During the period of Dr. Palmer’s leadership prominent lay men and women were trained to take an active part in the Christian life. The character of this congregation is shown by the number of prominent professional and business men of Albany, past and present, among its members: Isaac Edwards, Dean of the Albany Law School, Dr. James McNaughton, Dr. Uriah, and Dr. John Bigelow, Dr. Levi Moore, Judge Alden Chester of the Supreme Court, William A. Rice, father of Colonel William Gorham Rice, David A. Thompson, lawyer and for years president of the board of the Albany Orphan Asylum, Hon. Edward S. Draper, Dr. Merril E. Gates, Headmaster, Albany Academy, and afterward President of Rutgers and then Amherst College, Chauncey P. Williams, banker, and many others.
Under the leadership of Austin Kibbee, twenty-five years superintendent of the Sunday School, a large and growing attendance was noted until in 1865 the record shows four hundred and six members and forty-two teachers.

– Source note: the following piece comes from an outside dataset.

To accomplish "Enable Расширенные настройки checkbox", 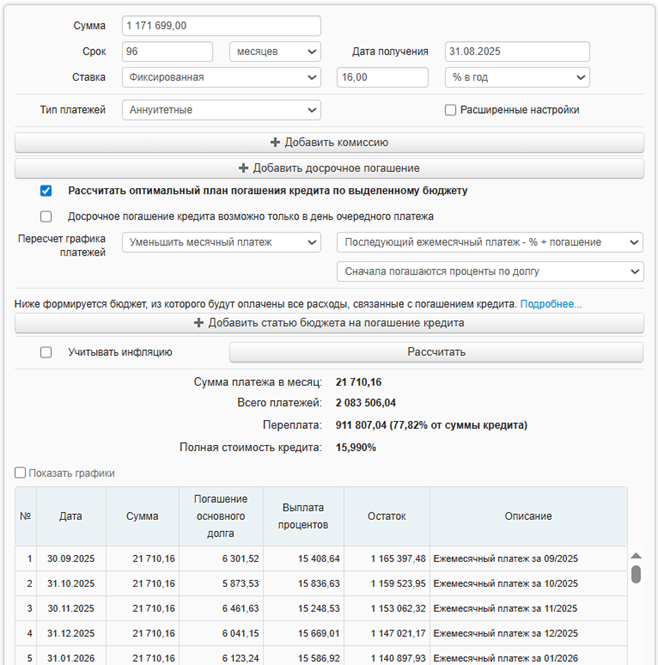I will (x=451, y=110).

In 1852 an event of historic importance took place in our church. The First Council or Synod, representative of American Congregationalism as a whole, that had met since the Cambridge, England, meeting in 1646, took place in “the old brick church.” The meeting, known as the Albany Convention, was composed of four hundred and sixty-three pastors, delegated from seventeen states and Canada, called by the General Association of New York “to examine the denominational situation.” Lyman and Henry Ward Beecher were both present.
Spirited debates regarding the slavery question and “the plan of union” between the Congregational and Presbyterian Churches took place. It was at this meeting that the plan of union was terminated to “the mutual satisfaction of both bodies.” A fund of fifty thousand dollars was raised for extension work, and the American Congregational Union, later called the Congregational Church Building Society, had its inception in this church.

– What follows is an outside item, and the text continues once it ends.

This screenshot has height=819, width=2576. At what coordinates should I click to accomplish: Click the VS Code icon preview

An amusing story of this convention is told in The Argus for October 7, 1852. “While the committee was selecting officers, the chair read a communication from the New York City Chief of Police, stating that a delegation of pickpockets had left the night before, by boat, to attend the conference. They imitated the clergy in their dress, wearing white neckcloths. It caused much amusement and one delegate suggested that they send a vote of commiseration to the gentlemen coming up today who think to get anything out of a body of ministers.”
Recognizing the importance of the convention the Common Council of the city ordered that tan bark be placed around the church during the sitting of the members to deaden the noise caused by the rumble of cart wheels over the cobblestone pavements.
On April 15, 1866, The Rev. Ray Palmer preached his farewell sermon to his congregation. In that year Dr. Palmer resigned to become Secretary of the American Congregational Union (now the
Congregational Building Society).
In 1900 an inspiring semi-centennial celebration was held in the church to mark its fifty years of continuous service in Albany. Famous men and women had spoken from its pulpit, it had taken a leading part in every forward movement, impressive Forefather’s Day services had been conducted, stimulating overflow meetings held in its lecture rooms, and concerts, plays and pageants presented in the large Sunday School Rooms.
At this celebration, special services honored Dr. Ray Palmer. A tablet in his memory placed on the outside wall of the church on the Jay Street entrance, was unveiled by his daughter, and his son, The Rev. C. R. Palmer gave the dedicatory address.
This history would not be complete without special mention of memorials. As has already been indicated the present building was named the “Ray Palmer Memorial” in tribute to its first pastor. The “Ray Palmer Club,” founded in 1905 by David A. Thompson, comprised Congregationalists from Albany, Troy, Schenectady, Rensselaer and Saratoga churches “to encourage friendly relations among Congregational members.” In 1928 the “Ray Palmer Guild” was organized by Mrs. Richard O. Ficken as a church organization of fellowship for business and professional women.